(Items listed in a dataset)
=== Begin Enclosure ===

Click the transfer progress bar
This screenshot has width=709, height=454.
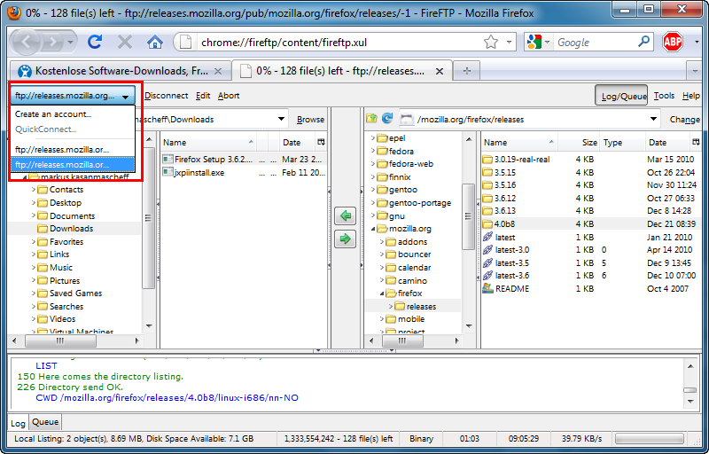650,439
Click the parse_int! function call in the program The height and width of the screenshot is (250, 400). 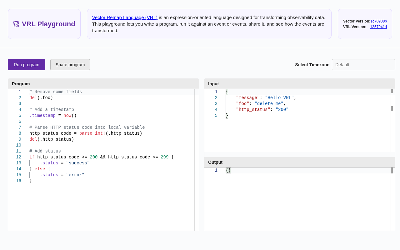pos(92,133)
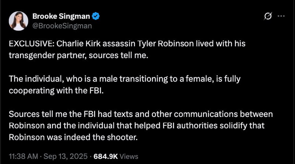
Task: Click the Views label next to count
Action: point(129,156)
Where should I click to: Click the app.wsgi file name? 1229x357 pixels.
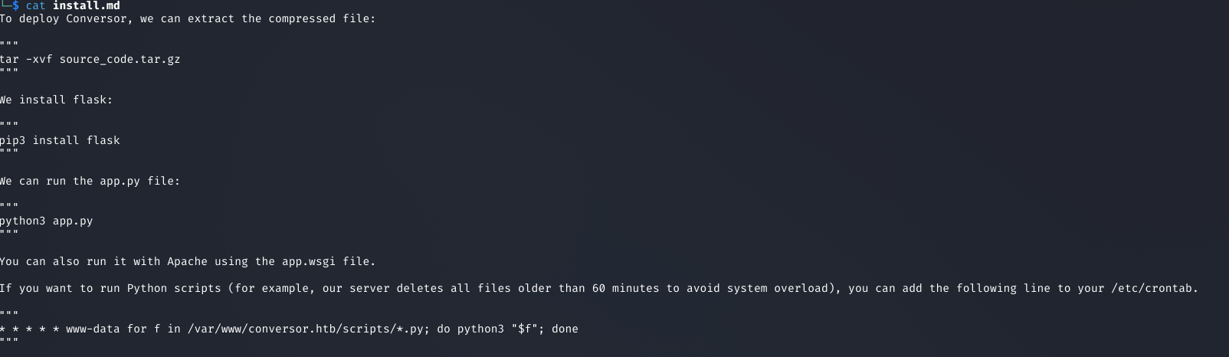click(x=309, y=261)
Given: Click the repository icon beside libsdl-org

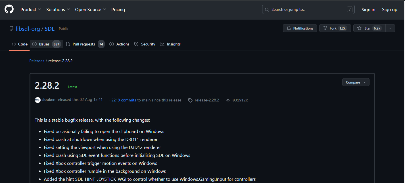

=== End Enclosure ===

Only an exact copy of the lines from the one with "Where should I" through the last line of the data above is wanted, and no pictures.

Answer for this exercise:
Where should I click to: Click the app.wsgi file name? 1229x357 pixels.
click(x=309, y=261)
Given: Click the repository icon beside libsdl-org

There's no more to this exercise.